*Reading passage*:
-*-*-

An on site treatment train for cleaning up produced water consists of an oil/water separator, possibly with a liquid emulsion breaker injection system (acid or demulsifier), a bag filter, a filter vessel filled with granular organoclay and, in some cases, followed by a vessel with granular activated carbon for removing volatile aromatic hydrocarbons and ion exchange resins for removing heavy metals (Fig. 1) [37710 bytes].

All this equipment can be placed on a trailer to conduct the treatment on site in the same manner as landfill leachate or storm water runoff is cleaned up on site (Fig. 2).

This treatment train is familiar to the remediation industry, except for the addition of organoclay. The organoclay is in a granular form, usually 8 x 30 U.S. Mesh size, blended with anthracite of the same size. The anthracite, which has the same bulk density as organoclay (56 lb/cu ft), is to keep the interstitial pore space open to obtain a longer life from the media.

The organoclay blend is used at oil concentrations of 70 ppm or less, as a post-polisher for oil/water separators, and/or prepolisher for activated carbon.

The organoclay removes about 50% of its weight in oil, or seven times as much as activated carbon. Because of this, it has been accepted as a polisher for carbon, primarily by the end users who pay for the cleanup.

For a long time, the drilling industry has used powdered organoclay as a viscosifier/

suspension additive for oil-based mud systems. This organoclay is effective up to 175° F., based on boiler feed water clean up in a refinery.

-*-*-

*Work to complete*:
[1] In the text on produced water treatment, what oil concentration is the organoclay blend used at?
[2] Rewrite the part of the produced water text that opens with the words "This treatment train" and closes with "from the media.", putting "crushed coal" in place of "anthracite".

Records from a data collection:
-*-*-

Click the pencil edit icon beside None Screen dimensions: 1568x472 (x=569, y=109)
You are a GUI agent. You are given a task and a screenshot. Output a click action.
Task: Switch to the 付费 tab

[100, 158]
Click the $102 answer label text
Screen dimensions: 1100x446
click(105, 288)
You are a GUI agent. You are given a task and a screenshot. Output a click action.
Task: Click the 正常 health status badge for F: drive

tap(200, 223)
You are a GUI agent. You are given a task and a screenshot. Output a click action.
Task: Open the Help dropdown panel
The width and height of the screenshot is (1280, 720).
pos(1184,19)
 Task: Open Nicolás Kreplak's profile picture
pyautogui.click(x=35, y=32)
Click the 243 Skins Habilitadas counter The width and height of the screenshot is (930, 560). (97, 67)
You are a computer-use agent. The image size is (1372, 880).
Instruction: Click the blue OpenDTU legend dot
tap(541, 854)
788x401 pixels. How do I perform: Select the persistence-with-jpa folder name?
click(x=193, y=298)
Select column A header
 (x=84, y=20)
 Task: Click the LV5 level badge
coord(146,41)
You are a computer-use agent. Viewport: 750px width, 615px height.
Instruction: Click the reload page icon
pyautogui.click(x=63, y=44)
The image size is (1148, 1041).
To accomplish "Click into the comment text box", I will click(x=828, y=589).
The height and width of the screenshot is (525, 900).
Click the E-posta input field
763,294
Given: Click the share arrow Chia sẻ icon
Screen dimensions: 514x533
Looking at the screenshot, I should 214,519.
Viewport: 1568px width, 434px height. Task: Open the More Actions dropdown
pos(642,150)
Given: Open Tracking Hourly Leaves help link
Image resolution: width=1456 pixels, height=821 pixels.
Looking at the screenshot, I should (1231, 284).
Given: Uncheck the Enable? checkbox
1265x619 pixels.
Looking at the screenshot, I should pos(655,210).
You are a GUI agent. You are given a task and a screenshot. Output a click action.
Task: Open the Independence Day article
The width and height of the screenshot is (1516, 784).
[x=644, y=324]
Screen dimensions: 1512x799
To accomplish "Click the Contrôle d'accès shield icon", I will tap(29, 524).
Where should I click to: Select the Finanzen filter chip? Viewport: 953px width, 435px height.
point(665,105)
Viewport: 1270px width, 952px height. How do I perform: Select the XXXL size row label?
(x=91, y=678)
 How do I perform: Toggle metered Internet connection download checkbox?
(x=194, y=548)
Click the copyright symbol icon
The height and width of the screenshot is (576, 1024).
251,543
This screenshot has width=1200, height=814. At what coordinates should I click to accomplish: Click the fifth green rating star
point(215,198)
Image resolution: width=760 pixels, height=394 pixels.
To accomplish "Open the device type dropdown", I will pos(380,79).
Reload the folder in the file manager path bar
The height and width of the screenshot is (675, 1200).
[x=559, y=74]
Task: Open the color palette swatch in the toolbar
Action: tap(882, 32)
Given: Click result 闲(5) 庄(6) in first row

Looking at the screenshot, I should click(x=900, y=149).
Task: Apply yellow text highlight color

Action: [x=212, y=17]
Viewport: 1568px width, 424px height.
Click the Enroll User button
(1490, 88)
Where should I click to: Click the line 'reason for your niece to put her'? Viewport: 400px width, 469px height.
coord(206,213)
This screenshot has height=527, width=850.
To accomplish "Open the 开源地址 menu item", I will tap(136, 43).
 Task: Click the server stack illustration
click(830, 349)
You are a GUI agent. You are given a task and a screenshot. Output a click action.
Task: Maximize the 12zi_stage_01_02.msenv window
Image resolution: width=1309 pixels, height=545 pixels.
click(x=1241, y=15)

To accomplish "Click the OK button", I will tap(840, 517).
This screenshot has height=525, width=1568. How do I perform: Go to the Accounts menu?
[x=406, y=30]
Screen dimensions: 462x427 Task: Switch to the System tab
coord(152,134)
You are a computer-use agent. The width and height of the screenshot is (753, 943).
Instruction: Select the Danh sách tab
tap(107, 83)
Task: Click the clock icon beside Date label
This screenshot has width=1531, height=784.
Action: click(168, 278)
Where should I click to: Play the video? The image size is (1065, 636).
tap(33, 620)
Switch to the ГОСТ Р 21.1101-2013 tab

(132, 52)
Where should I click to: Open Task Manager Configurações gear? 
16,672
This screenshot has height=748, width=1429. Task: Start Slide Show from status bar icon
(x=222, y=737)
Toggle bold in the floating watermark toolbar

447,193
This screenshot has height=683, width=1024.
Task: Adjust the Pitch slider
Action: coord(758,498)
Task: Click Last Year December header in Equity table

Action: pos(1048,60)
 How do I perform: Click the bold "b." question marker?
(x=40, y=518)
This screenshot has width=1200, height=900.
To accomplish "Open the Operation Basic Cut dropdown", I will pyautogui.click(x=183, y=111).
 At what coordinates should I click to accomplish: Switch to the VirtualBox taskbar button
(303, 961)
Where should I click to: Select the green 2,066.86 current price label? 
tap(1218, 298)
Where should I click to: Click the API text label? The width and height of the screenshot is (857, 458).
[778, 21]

-*-*-

*Expected outputs*:
[1] 70 ppm or less

[2]
This treatment train is familiar to the remediation industry, except for the addition of organoclay. The organoclay is in a granular form, usually 8 x 30 U.S. Mesh size, blended with crushed coal of the same size. The crushed coal, which has the same bulk density as organoclay (56 lb/cu ft), is to keep the interstitial pore space open to obtain a longer life from the media.